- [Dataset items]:

============

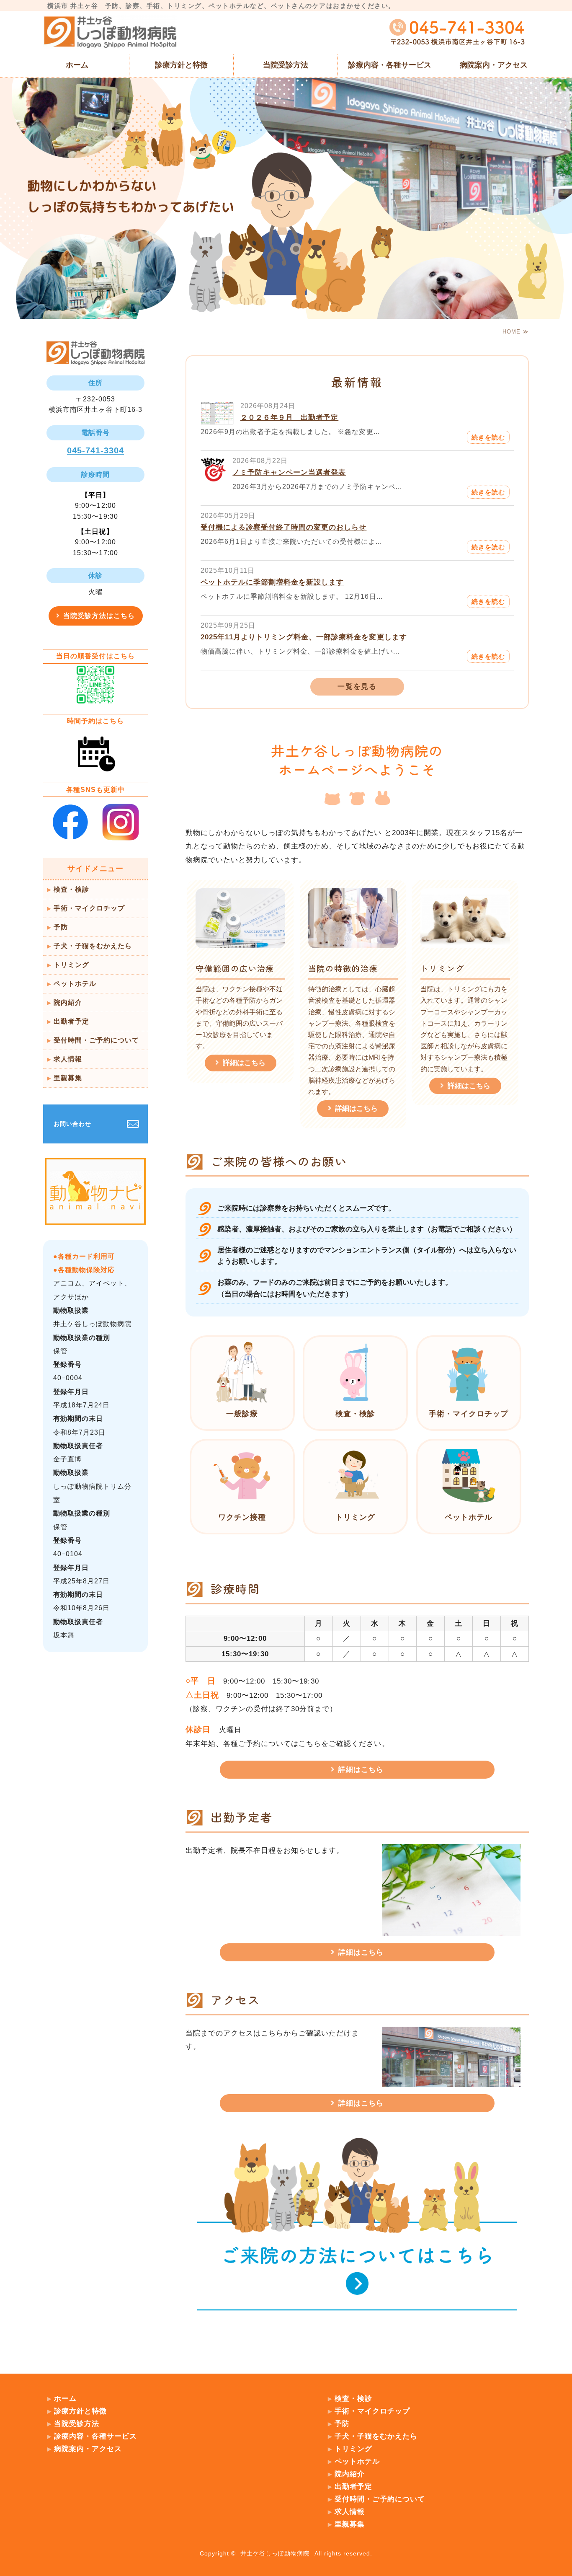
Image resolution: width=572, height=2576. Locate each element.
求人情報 (68, 1059)
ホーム (77, 65)
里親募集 (68, 1077)
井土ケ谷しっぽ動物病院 (274, 2553)
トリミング (71, 964)
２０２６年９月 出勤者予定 (289, 418)
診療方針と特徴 (181, 65)
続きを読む (488, 437)
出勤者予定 (71, 1021)
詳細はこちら (244, 1063)
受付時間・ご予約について (96, 1040)
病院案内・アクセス (494, 65)
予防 (61, 927)
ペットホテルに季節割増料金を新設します (272, 582)
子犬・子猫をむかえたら (93, 945)
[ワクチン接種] (242, 1504)
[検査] (355, 1400)
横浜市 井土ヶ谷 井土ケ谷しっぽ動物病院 (110, 32)
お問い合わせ (72, 1123)
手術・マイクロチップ (89, 908)
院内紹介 (68, 1002)
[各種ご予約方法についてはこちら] (357, 2322)
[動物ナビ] (95, 1217)
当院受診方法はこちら (98, 615)
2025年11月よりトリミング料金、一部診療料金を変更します (304, 637)
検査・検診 (71, 889)
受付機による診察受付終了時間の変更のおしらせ (283, 527)
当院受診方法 (285, 65)
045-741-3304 (95, 450)
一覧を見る (357, 687)
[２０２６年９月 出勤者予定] (217, 418)
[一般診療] (242, 1400)
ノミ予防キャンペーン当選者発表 (288, 472)
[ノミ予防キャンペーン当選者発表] (213, 474)
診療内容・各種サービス (389, 65)
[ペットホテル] (468, 1504)
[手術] (468, 1400)
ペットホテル (75, 983)
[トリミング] (355, 1504)
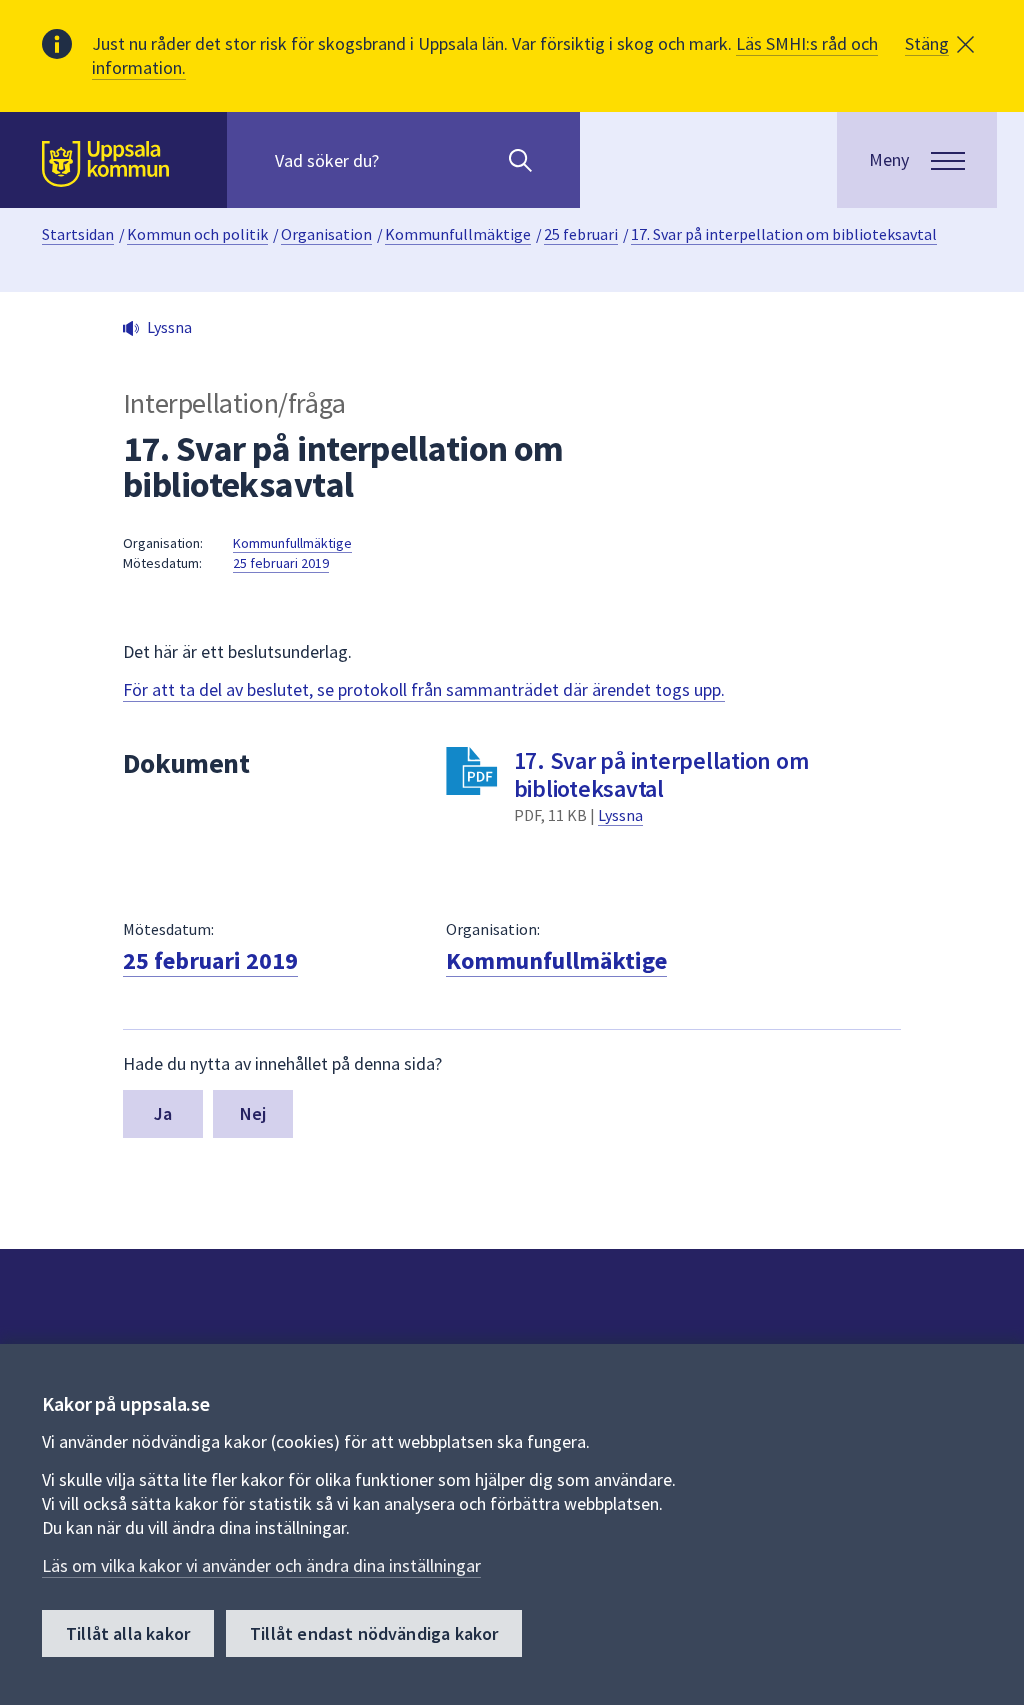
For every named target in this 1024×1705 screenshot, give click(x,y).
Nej (253, 1113)
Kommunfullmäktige (458, 234)
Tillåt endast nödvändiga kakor (374, 1633)
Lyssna (620, 815)
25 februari (581, 234)
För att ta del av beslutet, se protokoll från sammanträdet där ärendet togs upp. (424, 689)
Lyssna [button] (169, 327)
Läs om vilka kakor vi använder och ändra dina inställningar (261, 1565)
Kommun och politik (197, 234)
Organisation (326, 234)
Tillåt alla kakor (128, 1633)
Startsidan (78, 234)
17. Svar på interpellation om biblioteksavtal (784, 234)
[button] (939, 44)
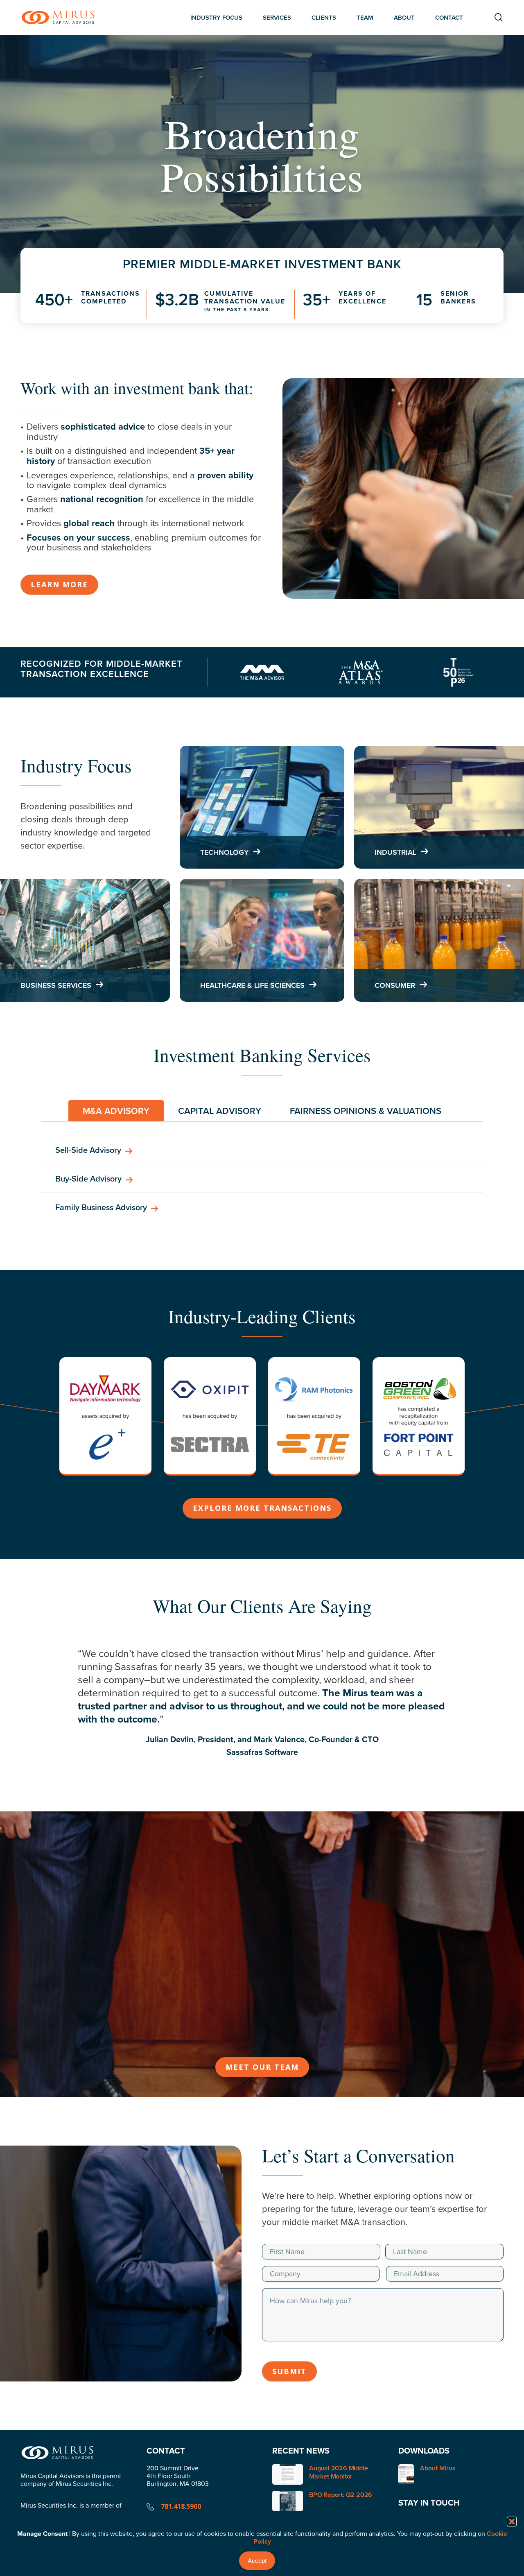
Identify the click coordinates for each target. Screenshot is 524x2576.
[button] (512, 2521)
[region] (262, 1711)
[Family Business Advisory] (262, 1207)
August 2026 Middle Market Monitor (338, 2472)
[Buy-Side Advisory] (262, 1178)
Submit (289, 2371)
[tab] (116, 1110)
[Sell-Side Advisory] (262, 1150)
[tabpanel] (262, 1179)
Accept (257, 2560)
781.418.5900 (181, 2506)
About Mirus (438, 2468)
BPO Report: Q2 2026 (340, 2494)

============

- [Your goal]:
Repeat the exact lines from the first line of the data through the line containing "病院案内・アクセス (494, 65)". Nothing else, no pictures.

- [Completed exercise]:
Image resolution: width=572, height=2576. Locate each element.
求人情報 (68, 1059)
ホーム (77, 65)
里親募集 (68, 1077)
井土ケ谷しっぽ動物病院 (274, 2553)
トリミング (71, 964)
２０２６年９月 出勤者予定 (289, 418)
診療方針と特徴 (181, 65)
続きを読む (488, 437)
出勤者予定 (71, 1021)
詳細はこちら (244, 1063)
受付時間・ご予約について (96, 1040)
病院案内・アクセス (494, 65)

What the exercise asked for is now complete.